Мы и сейчас не верим сообщенным цифрам, но сам факт решающего поражения на сухопутном фронте уже не вызывает сомнений. Что представляет собой наша эскадра с личным составом в 18 тысяч человек по сравнению с сухопутной армией? Это небольшая горсточка людей, в 5–10% от численности армейского фронта, и, конечно, руководство не задумается над риском гибели эскадры, если она хоть косвенно может отвлечь противника от напора на сухопутный фронт. После этих леденящих душу ужасных сообщений нет места мыслям о собственной судьбе.
Если мы минуем Зондские острова и вступим в Тихий океан, то там уж едва ли будут шансы отправить вам дальнейшие сообщения. В таком случае это письмо может оказаться последним на пути к Владивостоку.
С французской миноноской адмирал получил двенадцать шифрованных телеграмм из России, но, видимо, они ни в чем не повлияли на его решение, принятое накануне.
Итак, мы идем дальше!
Что же я могу еще сказать вам, мои дорогие?
Шлю вам горячий привет, исполненный искренней сыновней любви. Шлю братьям и сестрам завет последовательно мыслить и самоотверженно трудиться на благо народа, прямо стремиться вперед к святым целям раскрепощения страны.
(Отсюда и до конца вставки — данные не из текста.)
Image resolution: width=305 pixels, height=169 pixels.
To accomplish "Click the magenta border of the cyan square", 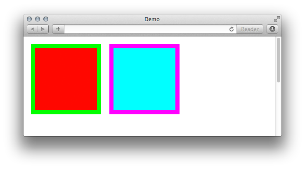I will click(144, 46).
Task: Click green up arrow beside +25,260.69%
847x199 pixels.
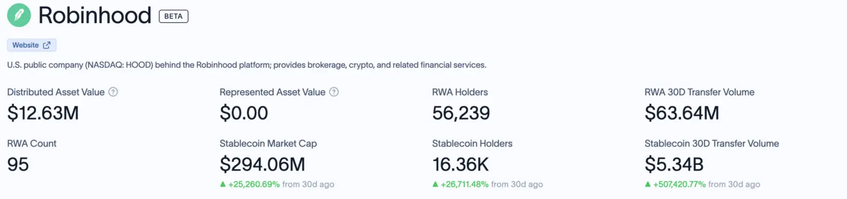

Посылаю отцу и матери нежный поцелуй сына, обнимаю всех родных, жму руки старым друзьям и товарищам по гимназии и Морскому Инженерному училищу.
Пусть же залогом нашей близости и семейной связи останутся записи моего походного дневника, который я вел день за днем. В него попало все то, что я считал возможным запечатлеть. Здесь вы найдете немного личного, но дневник осветит вам ту обстановку, в которой протекал наш поход. А это вскроет и те пути, которыми мы пришли к неизбежному.